27. Hâl böyle olunca Hukuk Genel Kurulunca da benimsenen Özel Daire bozma kararına uyulması gerekirken, önceki kararda direnilmesi usul ve yasaya aykırıdır.
28. Bu nedenle direnme kararı bozulmalıdır.
B. (2) numaralı uyuşmazlık yönünden;
29. Fesih bildirimi tek taraflı irade beyanı olup, bu beyan belirsiz süreli iş sözleşmelerinde süre verilerek sözleşmenin sona erdirilmesinde kullanılabileceği gibi, belirli ya da belirsiz süreli sözleşmelerin haklı nedene dayanarak, işçi veya işveren tarafından süre verilmeksizin sona erdirilmesinde de kullanılmaktadır. Bu nedenle iş sözleşmelerinde fesih bildirimi, sözleşmeyi belirli bir sürenin geçmesiyle ya da derhal sona erdiren, karşı tarafa yöneltilmesi gerekli tek taraflı bir irade beyanı olup muhataba ulaşması ile sonuç doğurur.
30. İş sözleşmelerinde fesih bildiriminde bulunma hakkı, kural olarak her iki tarafa da tanınmıştır. Hukukî niteliği itibariyle fesih bildirimi, yenilik doğuran bir hak olduğundan beyanın karşı tarafa ulaşması ile sonuç doğuracağından karşı tarafın kabulüne gerek yoktur.

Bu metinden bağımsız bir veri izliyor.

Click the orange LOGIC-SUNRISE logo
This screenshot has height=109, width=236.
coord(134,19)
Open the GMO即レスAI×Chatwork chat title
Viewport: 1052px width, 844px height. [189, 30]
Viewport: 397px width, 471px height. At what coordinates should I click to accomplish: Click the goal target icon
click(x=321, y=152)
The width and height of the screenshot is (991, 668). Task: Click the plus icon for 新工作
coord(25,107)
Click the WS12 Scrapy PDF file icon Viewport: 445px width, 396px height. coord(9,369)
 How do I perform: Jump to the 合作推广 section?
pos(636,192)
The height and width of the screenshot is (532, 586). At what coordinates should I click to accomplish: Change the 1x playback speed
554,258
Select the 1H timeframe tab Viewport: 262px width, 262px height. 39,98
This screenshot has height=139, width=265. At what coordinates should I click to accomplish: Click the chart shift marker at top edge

31. Bozucu yenilik doğurucu bir hakkın kullanımı olan fesih bildirimi ile iş sözleşmesi sona ereceğinden, bildirimin belirli ve açık şekilde yapılması gerekmektedir. Bu nedenle fesih bildiriminde bulunan tarafın sözleşmeyi sona erdirme isteğinin bildirimden açıkça anlaşılması gerekmektedir. Bunun için sözleşmeyi sona erdirme iradesi açıkça anlaşılmayan teklif veya soru şeklindeki beyanlar fesih bildirimi sayılamaz (Çelik, N.; İş Hukuk Dersleri, 26. Baskı, … 2013, s. 205).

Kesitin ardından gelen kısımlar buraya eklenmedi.